It’s as though the bargain that you struck with your body once you left childhood suddenly becomes null and void. It’s like you left the car dealership and get home realizing you’ve been sold a lemon. All right, maybe it’s not like that, but you get the idea. Something feels very unfair about all of this–and it’s true.
Fibromyalgia, like any illness, doesn’t do fair. It doesn’t know how to play nice, and it’s quite selfish. That’s the way it is. Still, you have to live with it. No matter how much it takes away from you. In fact, it can (and will) take so much away from you that you no longer know/understand who you are.
Fibromyalgia assumes and consumes your identity until you no longer exist. I know. I’ve lived through it. I became absent in my life and from myself. I allowed fibromyalgia to define me. Not. Any. More.
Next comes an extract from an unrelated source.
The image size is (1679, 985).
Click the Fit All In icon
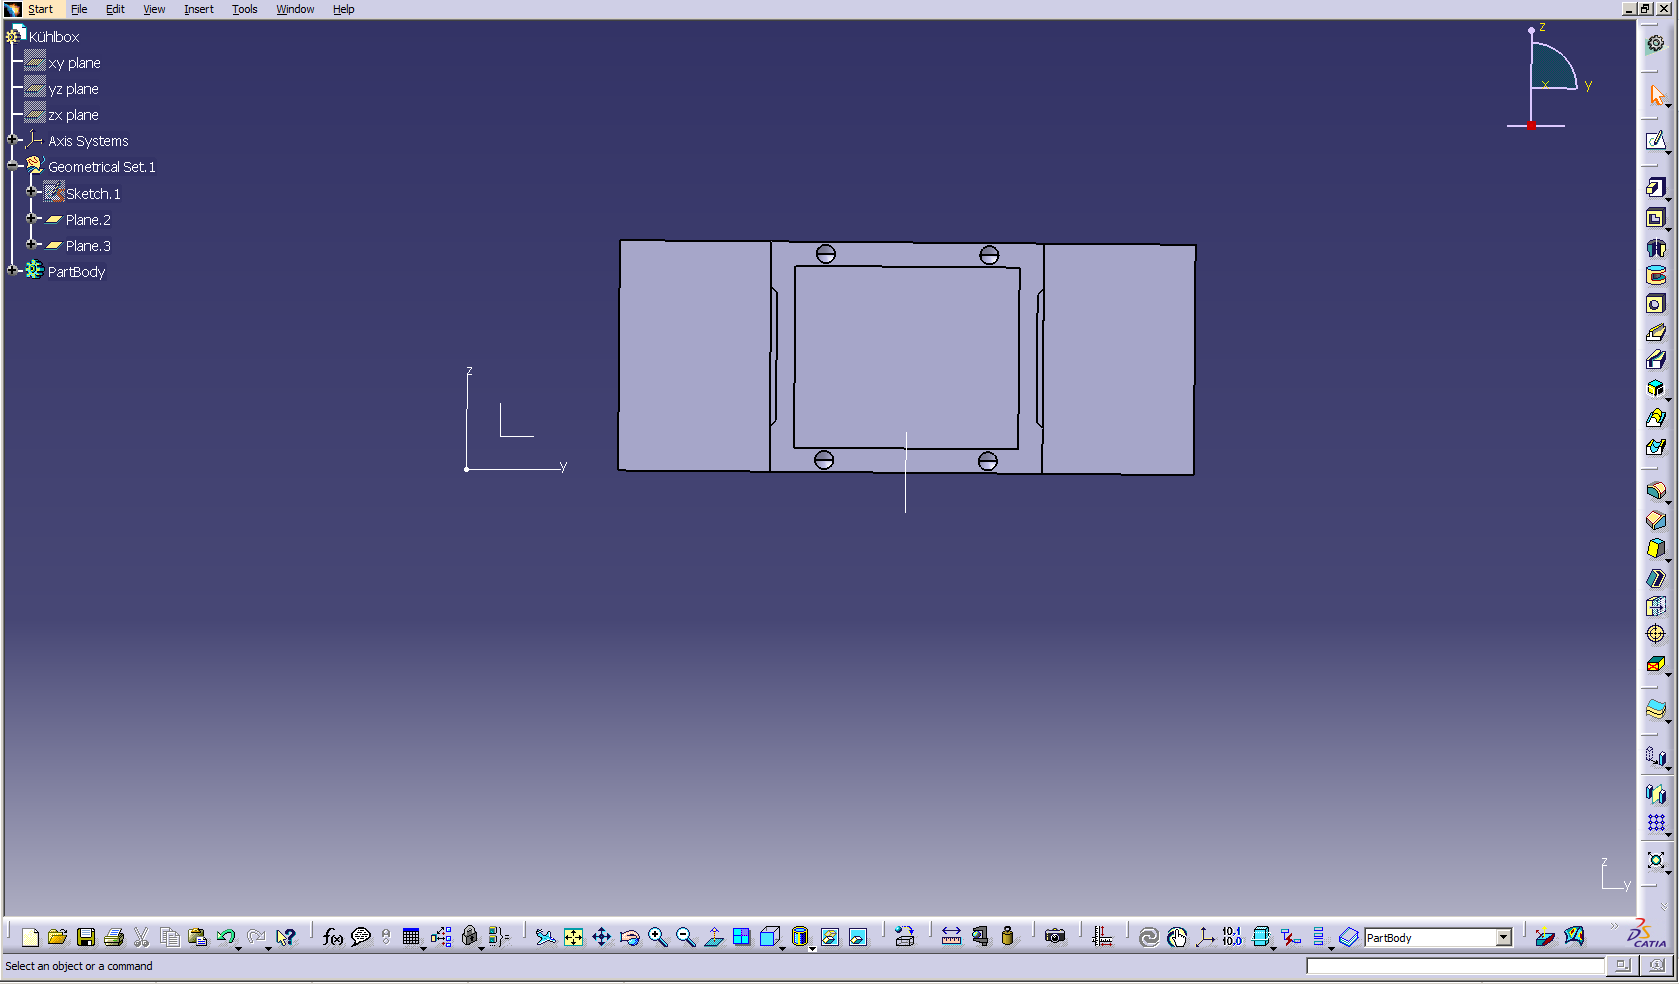pos(573,937)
It’s easy to get bogged down in the misery of this illness: its randomness, its painfulness, its isolation, its depression. The desire to withdraw from self and society can feel overwhelming, and I know many (including myself) who have retreated, in one way or another, from the world. Let’s stop that. Let’s take back what is rightfully ours, Let’s reclaim our bodies and our minds!
It’s only a matter of taking it one step at a time. So, today I’m sharing with you the 3 steps that I have taken and still take to be more present in my life.
- Remain Open – to yourself and to possibilities that life has to offer. Fibromyalgia changes you. Be open to that change, rather than fear it. There is a lot that having fibromyalgia will teach you about what it means to be alive.
- Challenge Yourself Daily – Think fibromyalgia has made you into a sniveling, whiny, hell-hole of a person? All right, well, that was yesterday. Who do you want to be today? Challenge yourself to be a better version who you were. Tomorrow is a whole other day, so focus on today, the here and now.
- Make Contact – No matter what, reach out to someone every day. Call or meet a friend, check in with family, chat on an online support group or a social media network. Reach out. Staying isolated with your illness is a sure path to further problems, psychologically and thus physically. If you can, get outside and take a walk…even if it is for a few steps. Taste the air outside, see the world around you, celebrate that life is happening and you’re a part of it.
I cannot promise you that taking only these 3 steps will change your life. They are, however, a good way to start doing so. Remember there is a difference between the verbs to have and to be.
You have fibromyalgia. You are not fibromyalgia.
Let neither yourself nor anyone else define you by it.
Try every day, taking one step at a time along your path.